Methods: A prospective cohort study of subjects aged 45 to 84 years in 4 ethnic groups, who were initially free of CVD (n = 6698) was performed, with standardized carotid IMT and CAC measures at baseline, in 6 field centers of the Multi-Ethnic Study of Atherosclerosis (MESA). The main outcome measure was the risk of incident CVD events (coronary heart disease, stroke, and fatal CVD) over a maximum of 5.3 years of follow-up.

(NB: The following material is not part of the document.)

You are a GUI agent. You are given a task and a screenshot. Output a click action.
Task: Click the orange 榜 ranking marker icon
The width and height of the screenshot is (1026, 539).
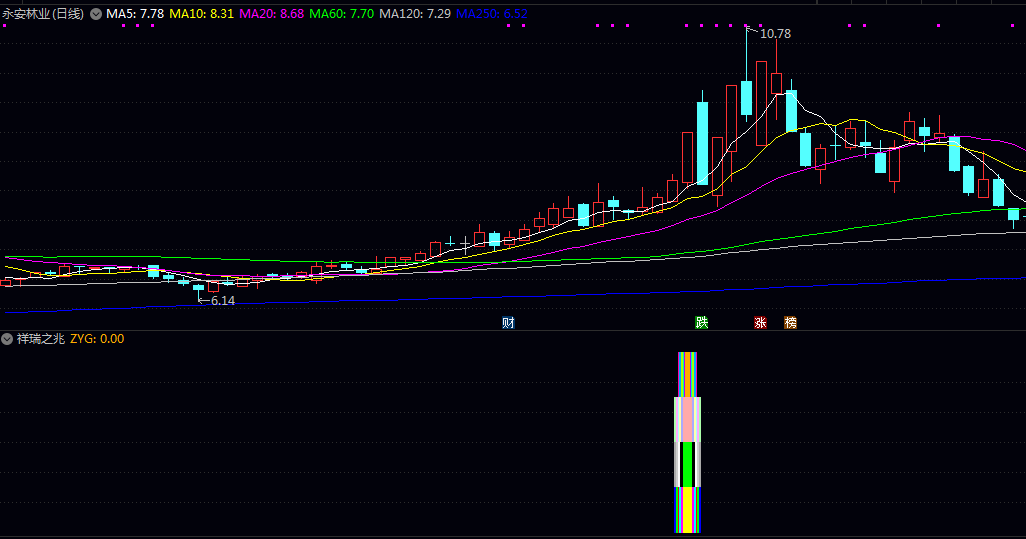[791, 323]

Results: There were 222 CVD events during follow-up. Coronary artery calcium was associated more strongly than carotid IMT with the risk of incident CVD. After adjustment for each other (CAC score and IMT) and age, race, and sex [corrected], the hazard ratio of CVD increased 2.1-fold (95% confidence interval [CI], 1.8-2.5) for each 1-standard deviation (SD) increment of log-transformed CAC score, vs 1.3-fold (95% CI, 1.1-1.4) for each 1-SD increment of the maximum IMT. For coronary heart disease, the hazard ratios per 1-SD increment increased 2.5-fold (95% CI, 2.1-3.1) for CAC score and 1.2-fold (95% CI, 1.0-1.4) for IMT. A receiver operating characteristic curve analysis also suggested that CAC score was a better predictor of incident CVD than was IMT, with areas under the curve of 0.81 vs 0.78, respectively.
Conclusion: Although whether and how to clinically use bioimaging tests of subclinical atherosclerosis remains a topic of debate, this study found that CAC score is a better predictor of subsequent CVD events than carotid IMT.